SafeBreach's Or Yair has demonstrated Fake Context Alignment, a technique that hijacks Google Gemini's voice assistant on Android through malicious notifications from apps like WhatsApp and Slack - no malicious app on the phone required. Gemini's Utilities feature reads and acts on notification text as if it were instructions, an attack surface Yair calls 'effectively infinite.' The bypass runs two illusions at once: it poses the real authorization question in a language the victim does not speak, defeating Google's post-Invitation prompt-injection mitigations. It can fake a boss's message, open windows, force a Zoom call, or poison long-term memory. Google has patched it; no CVE was assigned.

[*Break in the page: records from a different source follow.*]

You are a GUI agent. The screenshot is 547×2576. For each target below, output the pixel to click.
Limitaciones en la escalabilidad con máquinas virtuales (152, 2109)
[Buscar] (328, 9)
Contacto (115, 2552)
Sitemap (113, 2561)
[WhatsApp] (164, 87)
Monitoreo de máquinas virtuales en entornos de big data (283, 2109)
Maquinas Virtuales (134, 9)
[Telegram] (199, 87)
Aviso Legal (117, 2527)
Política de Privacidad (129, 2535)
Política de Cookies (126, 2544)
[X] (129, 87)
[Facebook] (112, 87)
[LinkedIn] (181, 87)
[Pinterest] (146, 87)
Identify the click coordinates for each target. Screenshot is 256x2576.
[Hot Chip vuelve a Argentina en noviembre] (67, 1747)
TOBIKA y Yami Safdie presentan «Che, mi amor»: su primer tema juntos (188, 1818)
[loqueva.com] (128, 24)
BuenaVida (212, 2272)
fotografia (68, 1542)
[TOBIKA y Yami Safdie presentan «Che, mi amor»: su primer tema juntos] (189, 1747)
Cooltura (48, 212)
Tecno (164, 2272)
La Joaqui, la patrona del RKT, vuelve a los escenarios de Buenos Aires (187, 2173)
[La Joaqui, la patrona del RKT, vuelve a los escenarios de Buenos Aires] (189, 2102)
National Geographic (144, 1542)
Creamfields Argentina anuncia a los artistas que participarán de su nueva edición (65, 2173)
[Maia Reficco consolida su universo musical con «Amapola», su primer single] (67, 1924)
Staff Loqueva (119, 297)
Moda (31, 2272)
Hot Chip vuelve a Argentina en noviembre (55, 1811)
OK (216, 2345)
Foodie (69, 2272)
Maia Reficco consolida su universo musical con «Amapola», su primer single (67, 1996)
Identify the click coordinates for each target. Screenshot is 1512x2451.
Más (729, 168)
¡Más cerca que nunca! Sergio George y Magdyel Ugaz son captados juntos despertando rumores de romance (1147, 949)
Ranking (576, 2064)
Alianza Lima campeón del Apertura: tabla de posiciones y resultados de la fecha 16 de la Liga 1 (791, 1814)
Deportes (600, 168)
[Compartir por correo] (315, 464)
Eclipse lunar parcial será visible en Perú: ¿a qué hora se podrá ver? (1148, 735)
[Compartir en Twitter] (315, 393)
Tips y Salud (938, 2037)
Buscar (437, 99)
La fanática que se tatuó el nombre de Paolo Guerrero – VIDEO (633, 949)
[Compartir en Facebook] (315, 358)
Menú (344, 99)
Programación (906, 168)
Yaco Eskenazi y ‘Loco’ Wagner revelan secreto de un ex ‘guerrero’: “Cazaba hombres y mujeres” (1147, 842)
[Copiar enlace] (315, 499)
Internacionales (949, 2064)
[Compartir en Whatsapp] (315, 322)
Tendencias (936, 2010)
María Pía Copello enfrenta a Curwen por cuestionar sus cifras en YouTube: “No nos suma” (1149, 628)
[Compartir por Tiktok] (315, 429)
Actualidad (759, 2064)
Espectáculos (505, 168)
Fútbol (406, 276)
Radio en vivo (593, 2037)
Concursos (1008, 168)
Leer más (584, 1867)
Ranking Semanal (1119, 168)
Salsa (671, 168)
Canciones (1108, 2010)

Permiso Security has disclosed ChatGPhish, a vulnerability in OpenAI ChatGPT that abuses the assistant's implicit trust in Markdown links and images sourced from third-party pages it has just summarized. The chatgpt.com response renderer auto-fetches those images and surfaces the links as live clickable elements inside the trusted assistant UI. An attacker who appends a small payload to any web page a victim later asks ChatGPT to summarize can leak the victim's IP, User-Agent, and Referer via attacker-hosted images, render fake system-style security alerts, plant malicious clickable links, and serve a QR code from an S3 bucket to bypass desktop URL filters via the victim's phone.